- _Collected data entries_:

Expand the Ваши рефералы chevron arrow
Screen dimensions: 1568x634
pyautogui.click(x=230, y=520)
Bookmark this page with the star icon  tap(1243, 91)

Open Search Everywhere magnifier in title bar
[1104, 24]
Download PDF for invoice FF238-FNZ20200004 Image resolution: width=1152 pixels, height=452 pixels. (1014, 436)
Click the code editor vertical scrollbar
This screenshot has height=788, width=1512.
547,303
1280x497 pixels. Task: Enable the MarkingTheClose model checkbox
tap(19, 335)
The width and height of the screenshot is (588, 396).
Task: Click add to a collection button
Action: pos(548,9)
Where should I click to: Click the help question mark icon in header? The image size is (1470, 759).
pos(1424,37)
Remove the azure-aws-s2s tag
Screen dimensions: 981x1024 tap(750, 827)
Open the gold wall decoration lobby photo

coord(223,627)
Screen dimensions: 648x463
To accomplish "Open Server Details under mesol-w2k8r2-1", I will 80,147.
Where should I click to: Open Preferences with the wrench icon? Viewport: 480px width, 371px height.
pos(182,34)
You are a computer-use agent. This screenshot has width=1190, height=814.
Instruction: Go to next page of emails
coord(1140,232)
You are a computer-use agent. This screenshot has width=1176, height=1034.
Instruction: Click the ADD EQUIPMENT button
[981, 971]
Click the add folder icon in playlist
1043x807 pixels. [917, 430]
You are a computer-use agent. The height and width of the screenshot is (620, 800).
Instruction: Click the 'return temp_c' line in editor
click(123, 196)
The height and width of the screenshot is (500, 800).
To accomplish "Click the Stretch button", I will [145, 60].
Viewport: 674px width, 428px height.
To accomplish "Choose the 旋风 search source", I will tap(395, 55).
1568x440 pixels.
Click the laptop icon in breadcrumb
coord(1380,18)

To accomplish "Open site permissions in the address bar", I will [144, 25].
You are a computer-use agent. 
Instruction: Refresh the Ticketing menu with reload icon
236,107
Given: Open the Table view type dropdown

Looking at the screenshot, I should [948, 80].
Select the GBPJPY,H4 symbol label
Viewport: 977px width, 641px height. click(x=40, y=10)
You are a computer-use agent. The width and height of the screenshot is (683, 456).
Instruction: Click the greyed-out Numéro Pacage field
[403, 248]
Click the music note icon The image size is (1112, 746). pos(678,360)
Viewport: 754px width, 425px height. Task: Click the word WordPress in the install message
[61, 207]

- _Try it_: Retype all of the data word for word.

- _Solution to the exercise_:
Expand the Ваши рефералы chevron arrow
Screen dimensions: 1568x634
pyautogui.click(x=230, y=520)
Bookmark this page with the star icon  tap(1243, 91)

Open Search Everywhere magnifier in title bar
[1104, 24]
Download PDF for invoice FF238-FNZ20200004 Image resolution: width=1152 pixels, height=452 pixels. (1014, 436)
Click the code editor vertical scrollbar
This screenshot has height=788, width=1512.
547,303
1280x497 pixels. Task: Enable the MarkingTheClose model checkbox
tap(19, 335)
The width and height of the screenshot is (588, 396).
Task: Click add to a collection button
Action: pos(548,9)
Where should I click to: Click the help question mark icon in header? The image size is (1470, 759).
pos(1424,37)
Remove the azure-aws-s2s tag
Screen dimensions: 981x1024 tap(750, 827)
Open the gold wall decoration lobby photo

coord(223,627)
Screen dimensions: 648x463
To accomplish "Open Server Details under mesol-w2k8r2-1", I will 80,147.
Where should I click to: Open Preferences with the wrench icon? Viewport: 480px width, 371px height.
pos(182,34)
You are a computer-use agent. This screenshot has width=1190, height=814.
Instruction: Go to next page of emails
coord(1140,232)
You are a computer-use agent. This screenshot has width=1176, height=1034.
Instruction: Click the ADD EQUIPMENT button
[981, 971]
Click the add folder icon in playlist
1043x807 pixels. [917, 430]
You are a computer-use agent. The height and width of the screenshot is (620, 800).
Instruction: Click the 'return temp_c' line in editor
click(123, 196)
The height and width of the screenshot is (500, 800).
To accomplish "Click the Stretch button", I will [145, 60].
Viewport: 674px width, 428px height.
To accomplish "Choose the 旋风 search source", I will tap(395, 55).
1568x440 pixels.
Click the laptop icon in breadcrumb
coord(1380,18)

To accomplish "Open site permissions in the address bar", I will [144, 25].
You are a computer-use agent. 
Instruction: Refresh the Ticketing menu with reload icon
236,107
Given: Open the Table view type dropdown

Looking at the screenshot, I should [948, 80].
Select the GBPJPY,H4 symbol label
Viewport: 977px width, 641px height. click(x=40, y=10)
You are a computer-use agent. The width and height of the screenshot is (683, 456).
Instruction: Click the greyed-out Numéro Pacage field
[403, 248]
Click the music note icon The image size is (1112, 746). pos(678,360)
Viewport: 754px width, 425px height. Task: Click the word WordPress in the install message
[61, 207]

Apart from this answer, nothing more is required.